Sprechende Mülltonnen in Oldenburg

Eine Mülltonne, die sich für den eingeworfenen Abfall bedankt?

Seit Montag, 23. Juli, sorgen sie in der Oldenburger Innenstadt fünf Wochen lang bis zum 26. August für Aufsehen und sicher auch so manches Schmunzeln: die „Sprechenden Mülltonnen“. Die von der Niedersächsischen Bingo-Umweltstiftung geförderte Aktion der gemeinnützigen Hannoveraner Organisation benefiz e.V. (ein Zusammenschluss von Fernsehjournalisten) soll spielerisch dazu anregen, seinen Müll nicht einfach auf die Straße zu werfen, sondern gezielt zu entsorgen.

Die Umsetzung der Aktion in Oldenburg wird durch das City-Management Oldenburg (CMO) und den Abfallwirtschaftsbetrieb Stadt Oldenburg (AWB) ermöglicht. In Zusammenarbeit mit den jeweiligen regionalen Entsorgern, die die Tonnen regelmäßig leeren, standen die Gehäuse bereits in Braunschweig, Hannover, Osnabrück, Sehnde und Salzgitter.

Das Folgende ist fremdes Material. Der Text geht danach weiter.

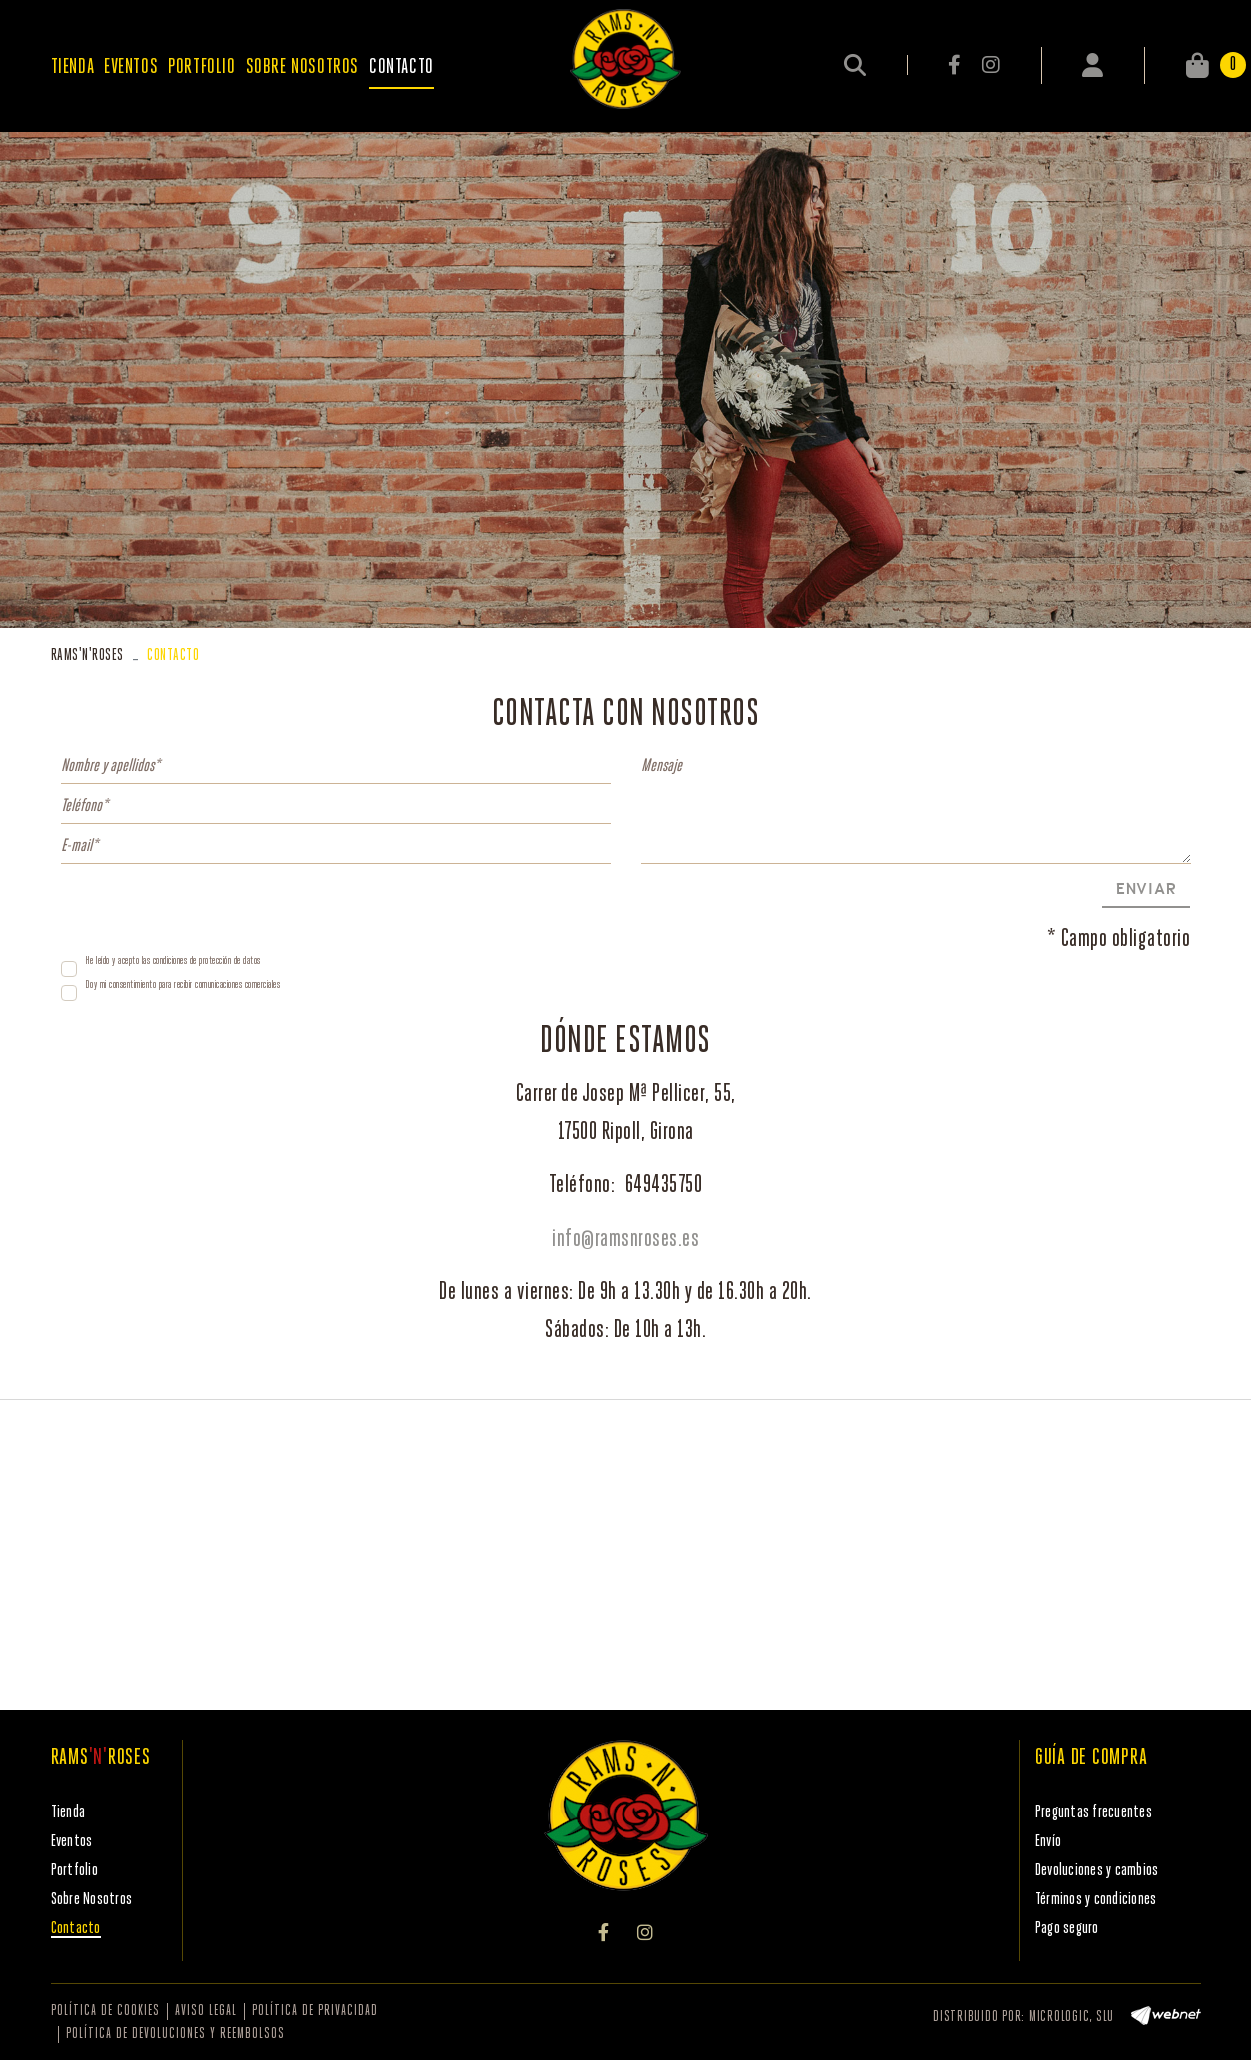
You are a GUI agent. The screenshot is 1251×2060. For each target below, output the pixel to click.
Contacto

Die einfache Idee ist: Seinen Abfall entsorgen kann Spaß machen.

Bei Einwurf von Müll in die Tonne ertönt, ausgelöst durch eine Lichtschranke, einer von insgesamt zehn verschiedenen Sprüchen, mit denen sich die Tonne für den Müll „bedankt“. Die Tonnengehäuse (in denen herkömmliche 120-Liter-Tonnen platziert werden) bestehen aus Bambusplatten und Lochblech und vermitteln daher auch optisch einen hochwertigen Eindruck. Hergestellt wurden die „Tonnenhäuschen“ von der gemeinnützigen Diakonie Jugendwerkstatt zur Berufsvorbereitung in Hannover-Ahlem. Zahlreiche Unternehmer in der Oldenburger Innenstadt haben eine Patenschaft für eine oder gleich mehrere Tonnen übernommen. Sie sorgen dafür, dass die Gehäuse über Nacht sicher verstaut werden. „Mit dieser Aktion möchte das CMO die Besucher, Anwohner und Kunden für das Thema Sauberkeit weiter sensibilisieren. Die Fußgängerzone ist die ‚Gute Stube‛ einer Stadt und diese sollte sich ihren Besuchern stets im besten Zustand zeigen“, so Birgit Beuse, Geschäftsstellenleitung CMO.

Erfahrungen aus Schweden belegen, dass „Sprechende Mülltonnen“ rund 40 Prozent mehr Abfall erhalten als ihre stummen Partner in der Nähe (Quelle: Stadtverwaltung Stockholm). Das ist für große Kommunen wie die Stadt Oldenburg interessant, fällt doch jährlich in Oldenburg rund 36 Tonnen Restabfall aus Abfallkörben in der Fußgängerzone an. Pro Einwohner und Jahr sind so umgerechnet circa 0,23 Kilogramm Abfall zu entsorgen. Das gesamte Restabfallaufkommen in der Stadt liegt bei rund 112 Kilogramm pro Einwohner und Jahr.